= Opsis =

Greek word for spectacle used to describe a representative scene in theatre

See also the suffix -opsis.

Opsis (ὄψις) is the Greek word for spectacle in the theatre and performance. Its first use has been traced back to Aristotle's Poetics. It is now taken up by theatre critics, historians, and theorists to describe the mise en scène of a performance or theatrical event.
It is also the word used in the Bible for “sight” or “appearance”.

==Origins==

Opsis comes from the ancient Greek for "appearance, sight, view." The English word optic is derived from this word.

==Aristotle and the Greeks==

Aristotle's use of the term opsis, as Marvin Carlson points out, is the "final element of tragedy," but the term "receive[d] no further consideration". Aristotle discusses opsis in book 6 of the poetics, but only goes as far as to suggest that "spectacle has, indeed, an emotional attraction of its own, but, of all the parts, it is the least artistic, and connected least with the art of poetry. For the power of Tragedy, we may be sure, is felt even apart from representation and actors. Besides, the production of spectacular effects depends more on the art of the stage machinist than on that of the poet".

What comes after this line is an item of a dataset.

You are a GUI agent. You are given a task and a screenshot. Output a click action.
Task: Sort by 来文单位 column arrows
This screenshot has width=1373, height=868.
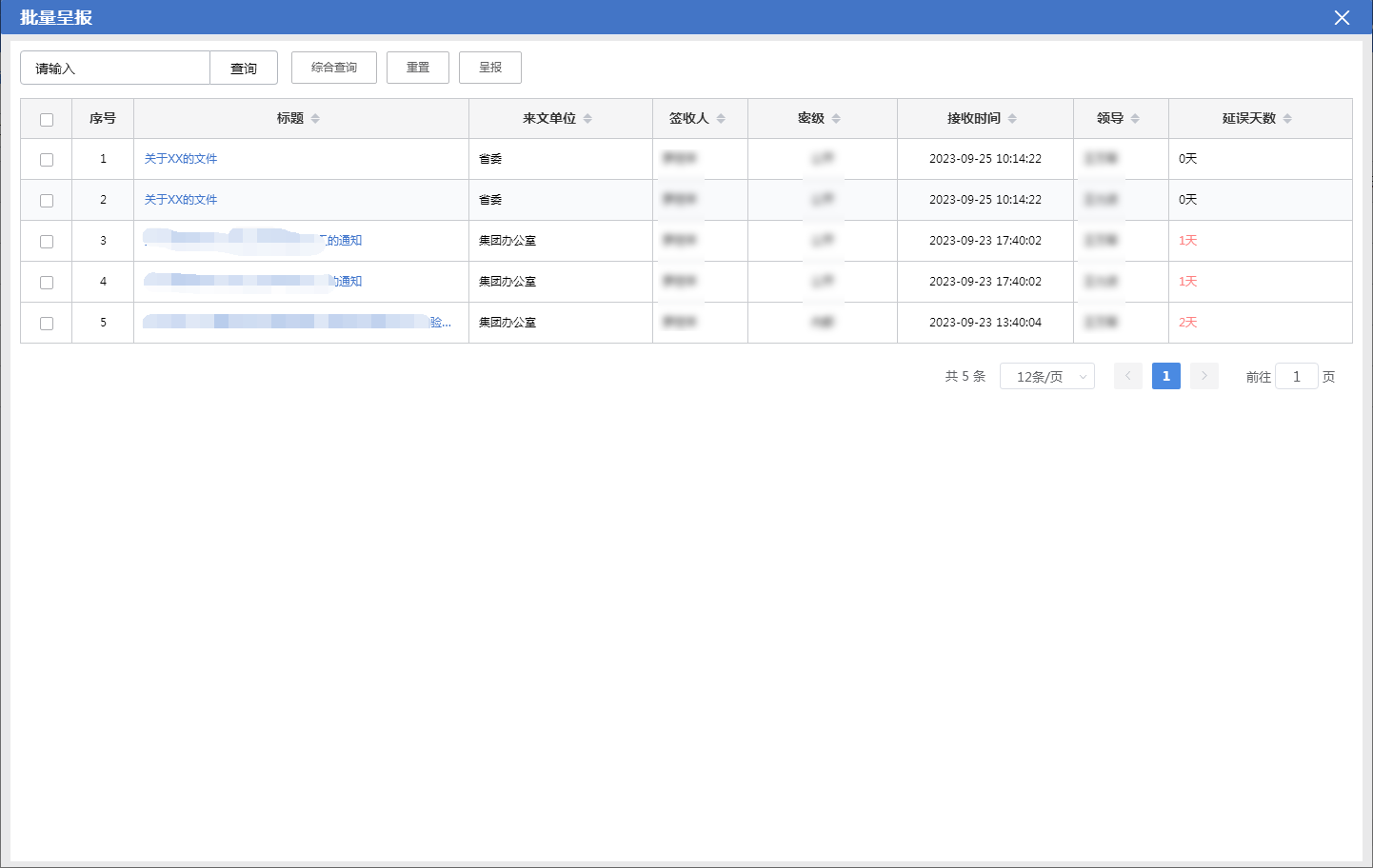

==Contemporary theatre theory==

In Theories of the Theatre by Marvin Carlson, the word opsis is replaced with the English equivalent "spectacle," but gives opsis/spectacle as much focus as Aristotle does in the Poetics; however, in Dictionary of the Theatre: Terms, Concepts, and Analysis Opsis is listed in the "terms" section, and defined as:
that which is visible, offered to the [gaze], hence its connections with the notions of spectacle and performance. In Aristotle's Poetics, spectacle is one of the six constituent parts of tragedy, but ranks below others considered to be more essential ... The place in theatre history assigned subsequently to the opsis, to what we would now call the [mise-en-scene], determined the mode of transmission and the overall meaning of the performance. Opsis is a spectific feature of the performing arts.

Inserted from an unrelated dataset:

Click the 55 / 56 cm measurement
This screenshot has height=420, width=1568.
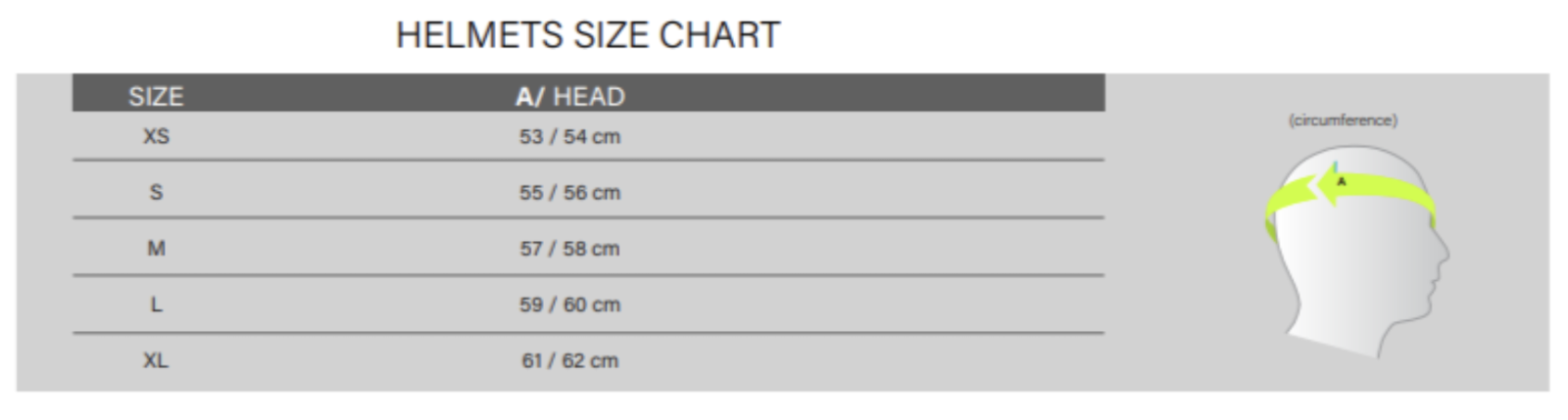tap(569, 192)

J. Michael Walton, in The Greek Sense of Theatre: Tragedy Reviewed, challenges the traditional assumptions about Ancient Greek theatre. He states that “the visual aspect of the Greek theatre has for so long taken second place to the spoken word...it is still the common belief that what was said in the Greek tragedies was more important than what was seen.” Walton's thesis suggests that Ancient theatre lacks evidence of original productions, but that the written text, in comparison, is more accessible, and as a result, has caused Ancient theatre critics to relegate spectacle/mise-en-sene/opsis to less important aspects of theatre than the spoken word.

Ronald W. Vince, suggests that while it may
seem logical simply to recognize opsis as stage spectacle or the mise-en-scene and so include it — if anywhere — in the vocabulary of performance theory. But there is implied even in Aristotle's use of the term a possible interpretation which would link opsis with the art of writing plays as well as with the art of staging them.